TEXT PASSAGE —
------------------------------------------------------------------------

[Opinion] Students feel burnt out and unmotivated in a virtual environment
March 12, 2021
At the beginning of the school year, lectures on Microsoft Teams became camera-less, motivation to finish assignments decreased and many students felt burnt out. In the spring of 2020, when Broward County Public Schools went virtual, students felt severely unmotivated as they had to go from in-person learning to online learning. As a new school year takes place, mostly fully online for many, students still continue to feel this sense of burnout.
Online learning is simply hard for students to keep up with. For students and teachers, every week brings the same virtual meetings, the same assignments, and the same bedroom backdrop, with little motivation to push forward. Without traditional in-person school, students become unmotivated and burnt out due to their repetitive schedules.
Research from a 2013 Gallup survey shows that 500,000 students in grades 5-12 found that nearly 10 elementary students were engaged with school. By high school, the number dropped from 10 to four. A 2015 follow-up study found that less than a third of eleventh graders felt engaged. This survey suggests that students are unmotivated to learn due to online classes not being interesting enough.
As online learning isn’t the best fit for every student, it shouldn’t prevent children from learning. Many students feel unmotivated and burnt out due to learning preferences, increased stress, communication problems, and lack of technical knowledge. All of these problems can really overall affect students’ mental and physical health.
Patricia Perez, a child development specialist who consults with children and families, recently worked with a mother whose 16-year-old son was losing interest in college after graduating high school. Before the pandemic, he was passionate about math and science but ever since the introduction of virtual school, this decreased. As he logged onto Zoom every week, he began to lose focus and sleep more, becoming isolated from his friends and family members. This shows that students are losing focus towards their future as online learning unmotivates students to learn.
Some may argue and say that when feeling these emotions, students should let their teacher know. As this may be true, there are still limited things a teacher can do and it never quite feels like enough for students.
Up until March of last year, students were in person, bumping into friends and walking around campus. Now, this kind of day is unheard of as students now describe the online school as tiring and boring.

------------------------------------------------------------------------

WORK ITEM — According to the opinion piece on student burnout, when did Broward County Public Schools go virtual? The lines after this note are separate material, unconnected to the opinion piece.

SUPPLIED DATA —
------------------------------------------------------------------------

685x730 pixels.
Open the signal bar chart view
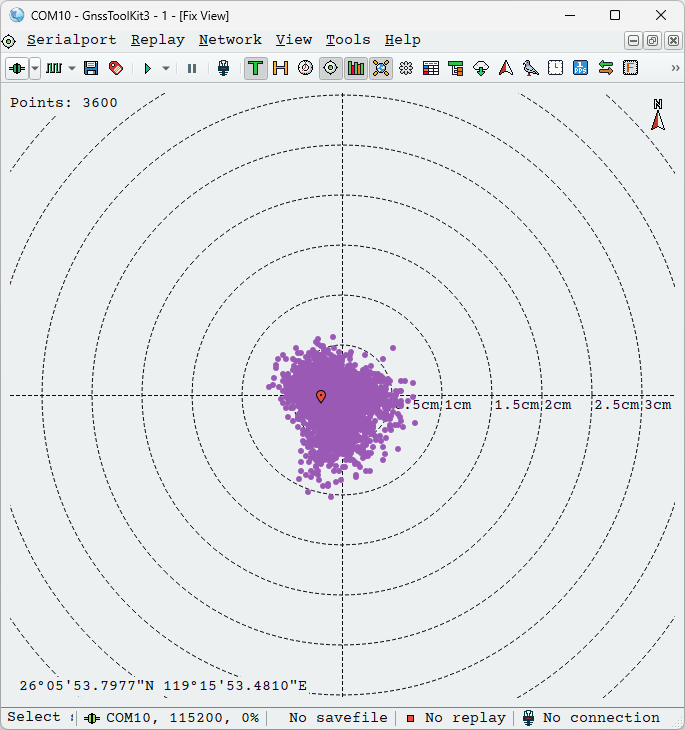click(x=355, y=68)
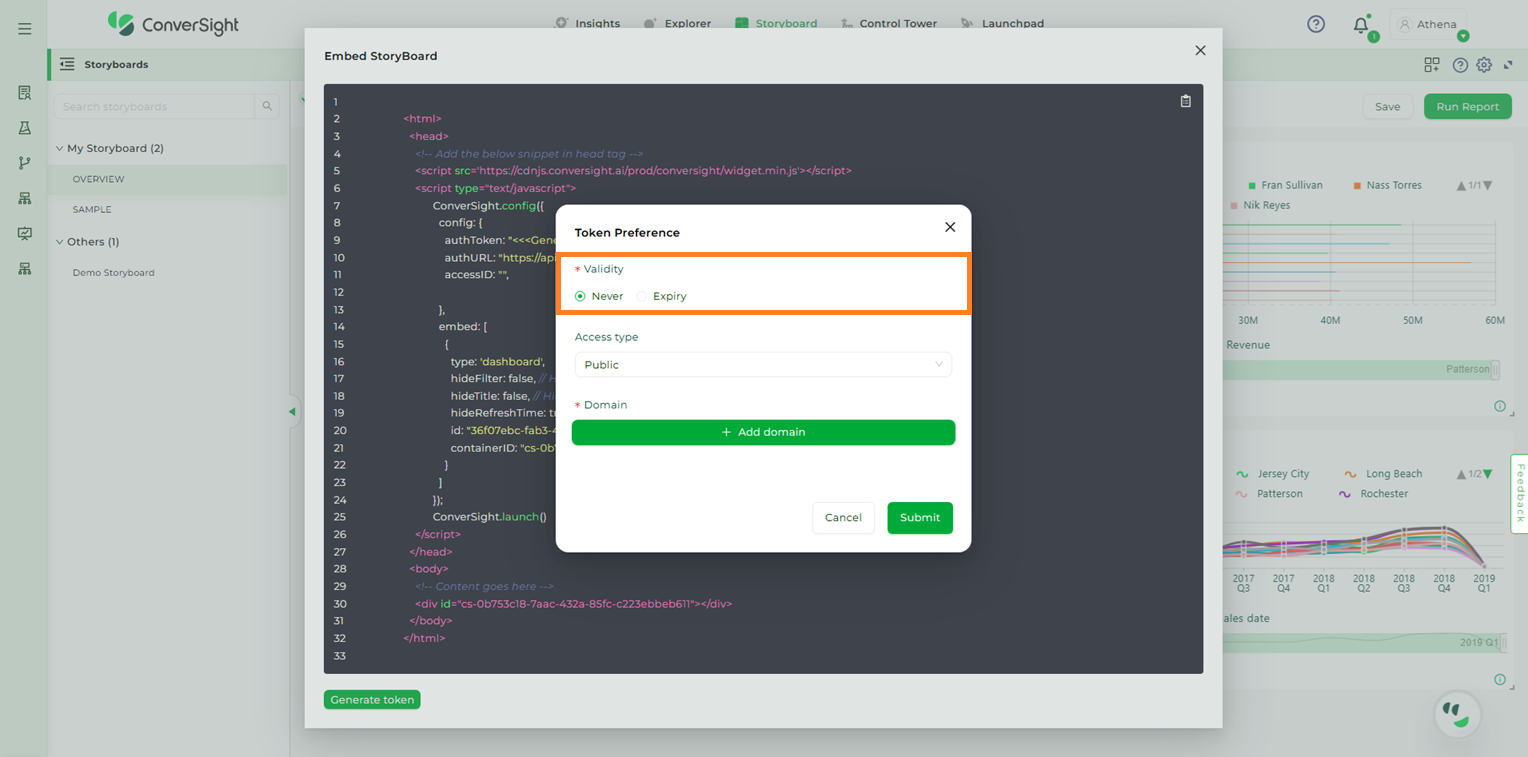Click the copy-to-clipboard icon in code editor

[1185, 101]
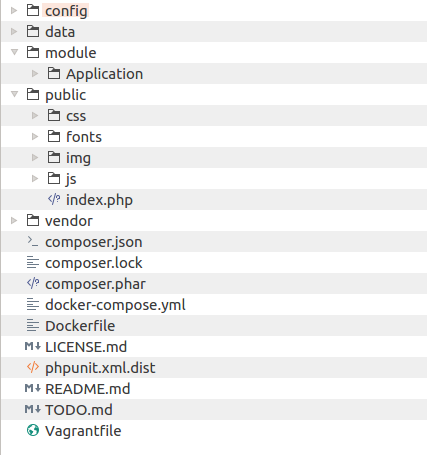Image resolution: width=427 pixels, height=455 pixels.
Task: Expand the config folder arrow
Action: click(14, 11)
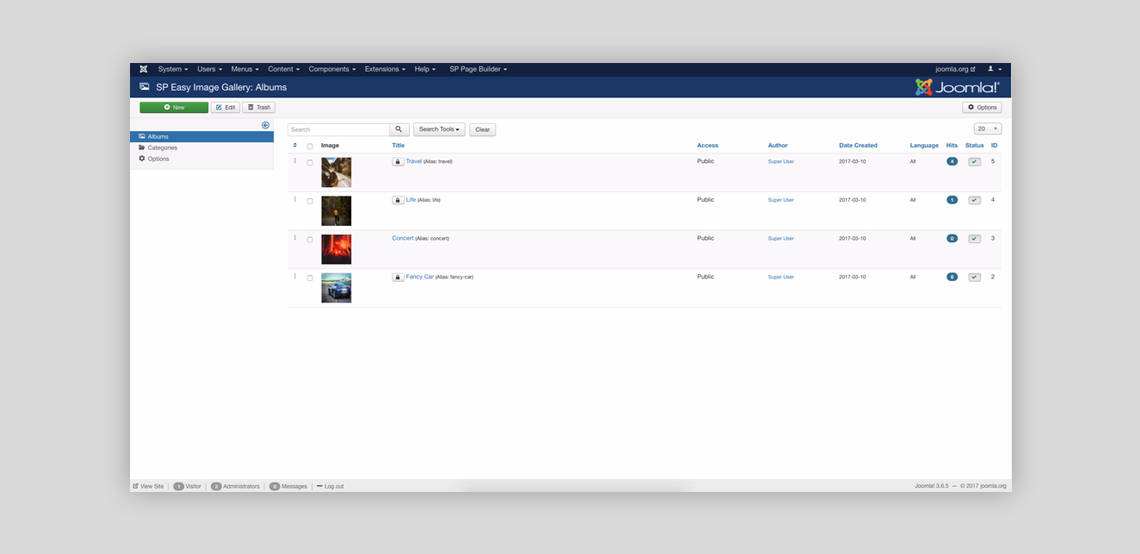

------------------------------------------------------------------------

SOLUTION TO THE EXERCISE — In the spring of 2020.